By: Julio Perera on August 21st, 2024
MAS deployment series: Configuring Kafka Queues in MAS Manage
This is a continuation of our series of blogs about deployment of MAS. In this case, we are going to describe how to configure Kafka Topics as Queues in MAS Manage. In general, the configurations are described in the following URL: https://www.ibm.com/docs/en/mas-cd/maximo-manage/continuous-delivery?topic=applications-integration-apache-kafka. There is an assumption that the Kafka Server has been already installed and it is working in OpenShift. Currently the installation supports both AMQ Streams or Strimzi operators, although we prefer Strimzi as it doesn’t require a license.
It is also worthwhile to note that there are other alternatives to Kafka Queues for integration messages in Manage, namely to use JMS via deployment of the related Server Bundle and post-deployment configuration as described in https://www.ibm.com/docs/en/mas-cd/maximo-manage/continuous-delivery?topic=servers-configuring-jms-maximo-managemaximo-health. In general, JMS will perform better, but taking into consideration the amount of resources it consumes as well as the added complexity around deploying, configuring and maintaining the JMS solution then we wanted to provide a Kafka approach as well. Kafka can be scaled using multiple Partitions per Topic and as many Kafka replicas as needed to get to the desired message throughput. Also, Kafka is required for Monitor (and IoT) which creates and uses several Kafka Topics and therefore, it is a little more future proof than JMS in that regard.

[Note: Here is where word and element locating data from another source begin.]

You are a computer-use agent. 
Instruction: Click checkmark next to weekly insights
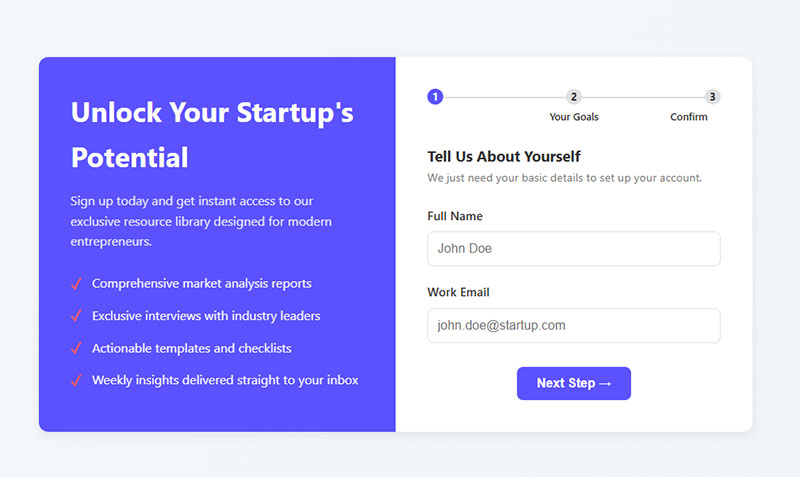pyautogui.click(x=76, y=380)
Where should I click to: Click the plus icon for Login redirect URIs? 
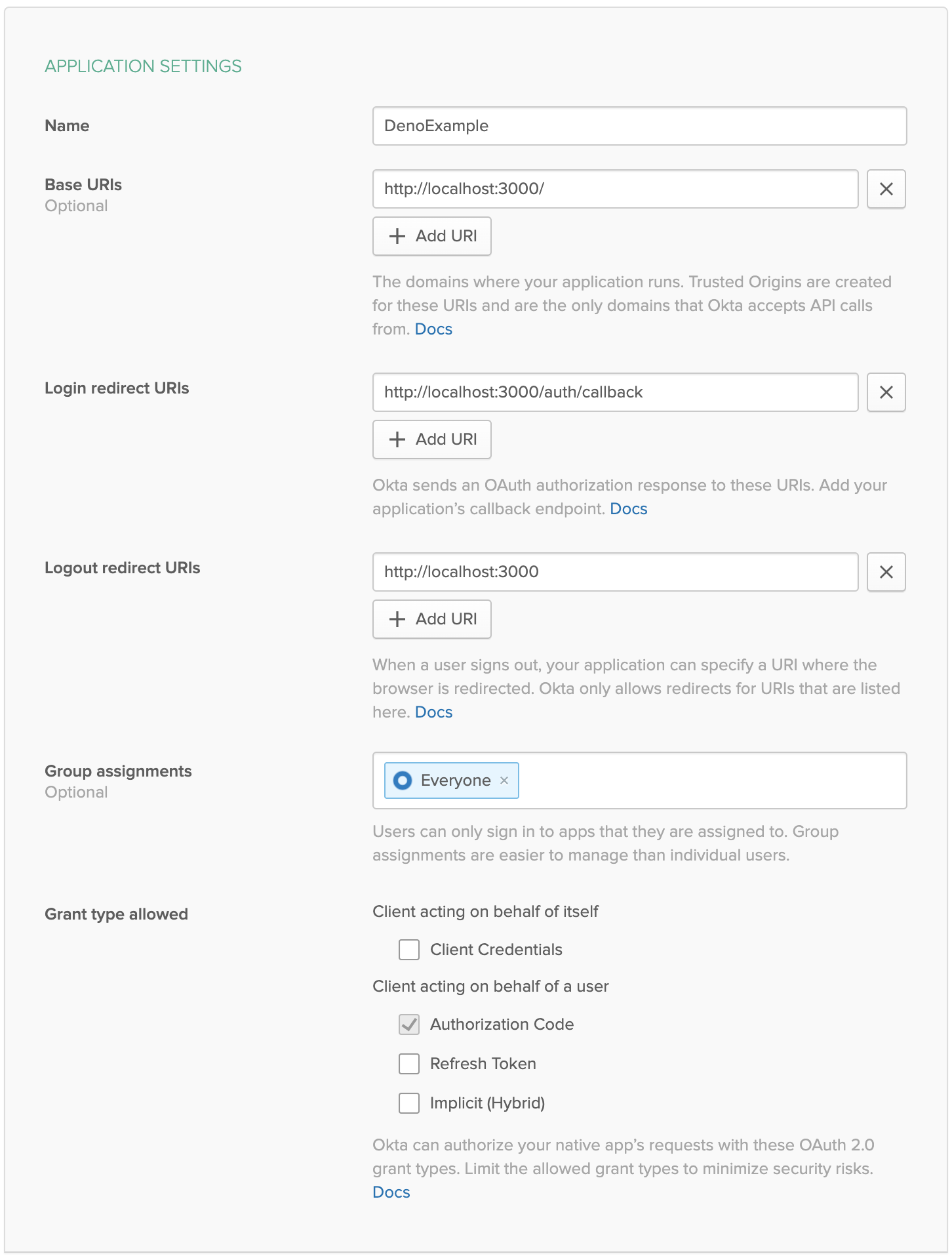click(397, 439)
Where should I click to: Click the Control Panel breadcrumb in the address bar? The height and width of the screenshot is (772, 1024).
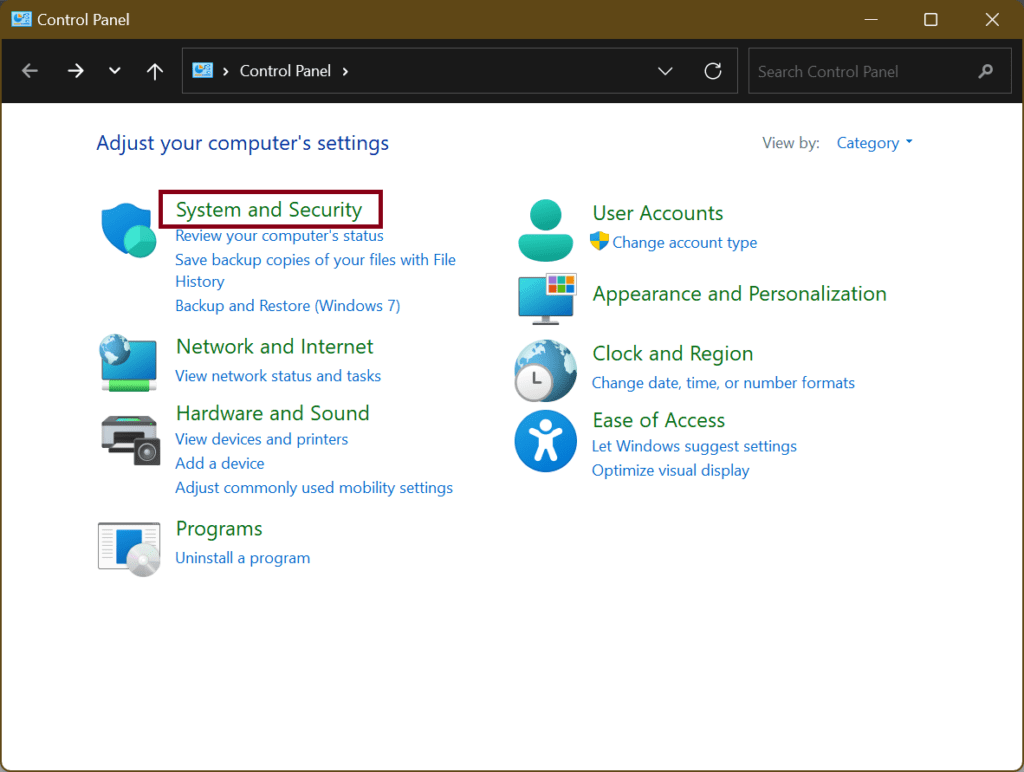point(285,70)
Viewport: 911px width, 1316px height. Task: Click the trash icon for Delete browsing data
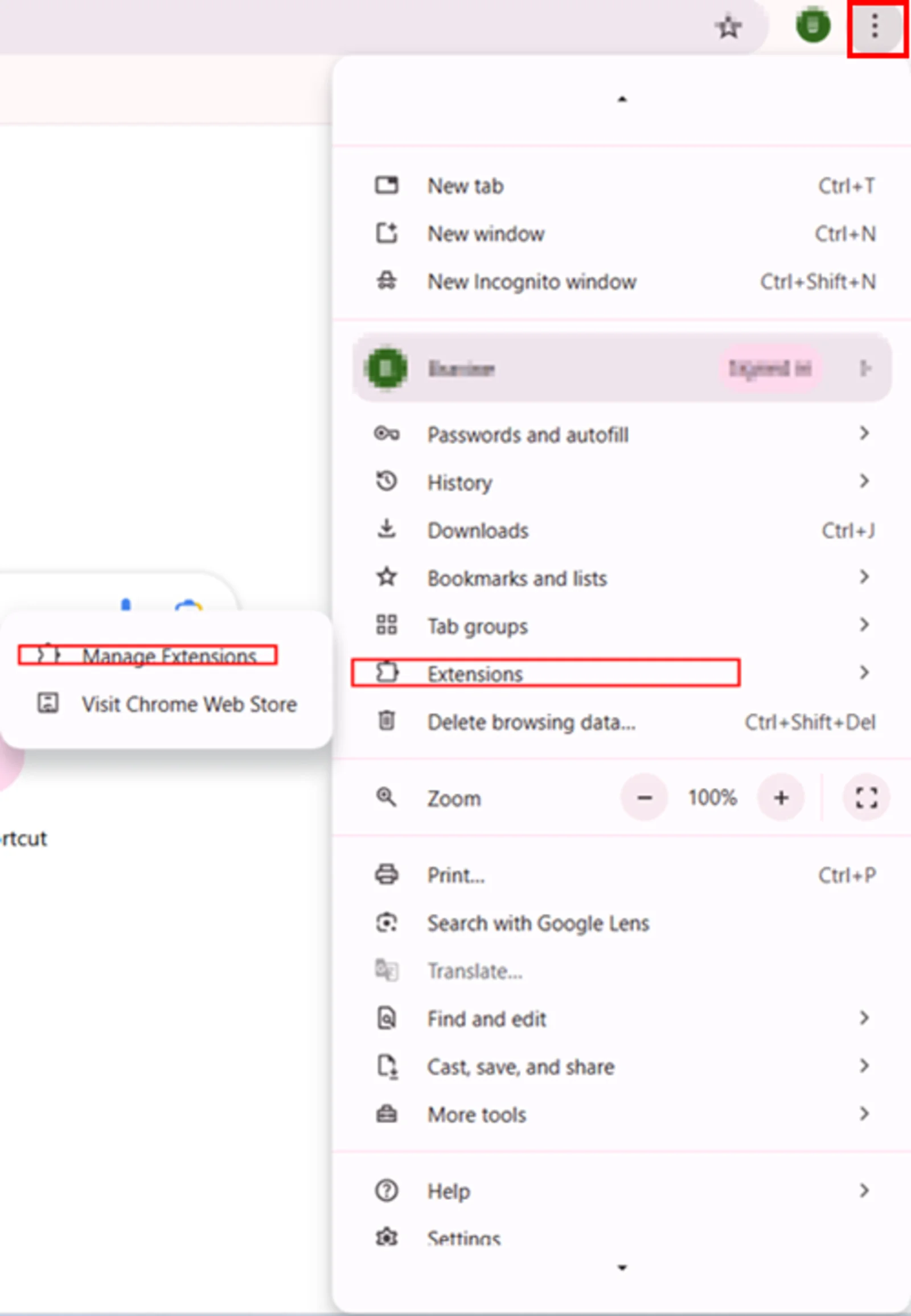(x=387, y=721)
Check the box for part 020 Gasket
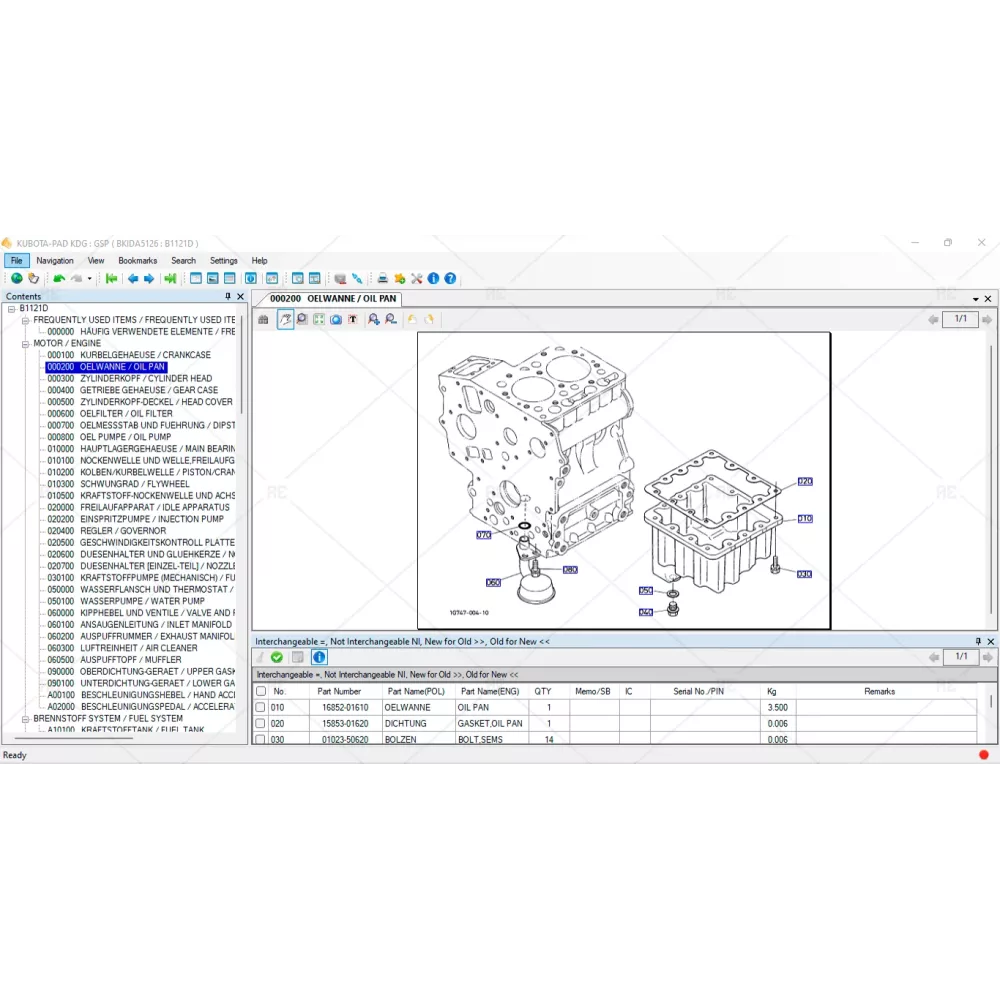The height and width of the screenshot is (1000, 1000). click(261, 723)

Also, the documentation presented here is updated at the time of its released where the latest MAS Manage version is 9.0.43. Considering in the past the Manage side of the Kafka consumer implementation has changed, there is no guarantee that it won’t change again in the future.

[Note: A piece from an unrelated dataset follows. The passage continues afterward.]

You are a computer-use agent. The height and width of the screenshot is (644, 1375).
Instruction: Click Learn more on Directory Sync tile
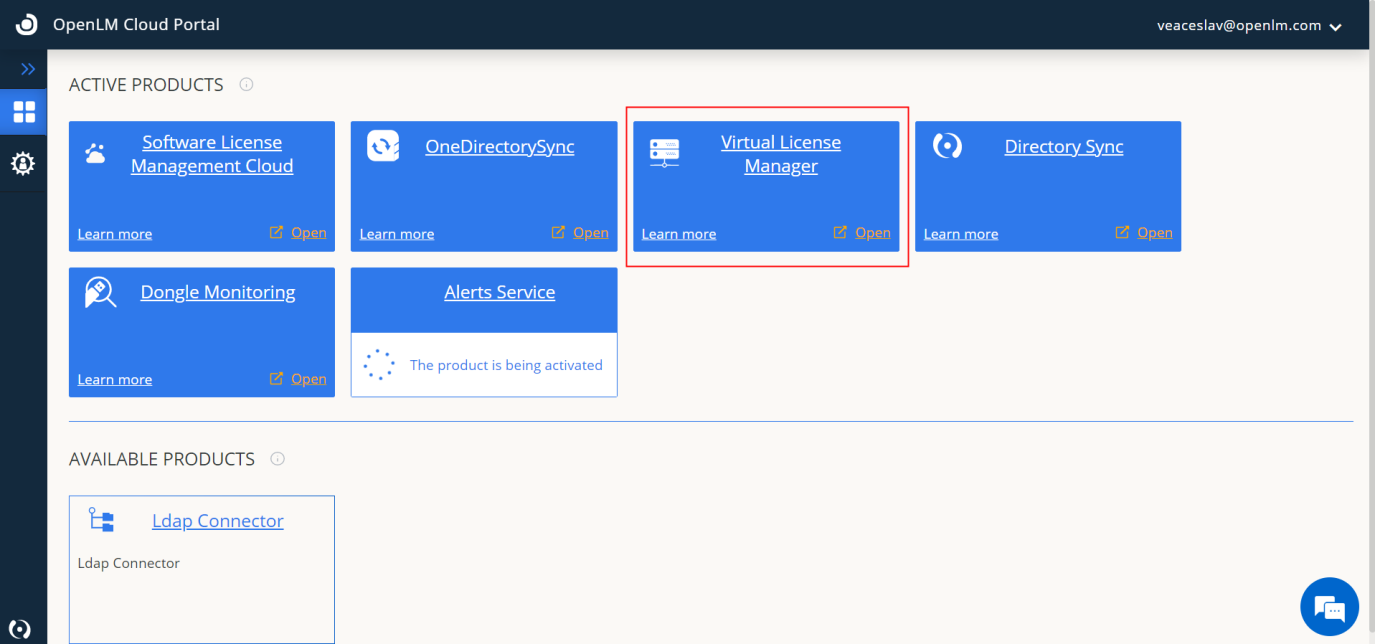point(960,234)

The first step before start creating and configuring the Kafka Topics, is to size them based on the expected volume of messages that are going to be processed. In that regard, consuming simultaneously from the same Kafka Topic in multiple threads is accomplished by configuring more than one Partition in the Topic. Therefore, for Continuous Queues such as CQIN backed by Kafka Topics we recommend a minimum of 3 partitions, but more may need to be configured if messaging volume / throughput is high enough to warrant it. Also notice that the number of partitions will also impact the number of Replicas for the Kafka Cluster pods as more replicas may be required to host more partitions in case the existing replicas get overwhelmed. To make the number of replicas higher, we could go into the Kafka CRD instance for our Kafka Cluster and modify the number of Brokers to more than 3 (which is the default for non SNO deployments) as needed. See the below screenshots for details:
The number of Kafka Brokers as per above will also allow to specify a higher Replication Factor in each queue, see below for details.
To create the actual Topics that are going to host the integration messages, we need to first consider how many Manage Queues we need (as and above, how many Partitions per each).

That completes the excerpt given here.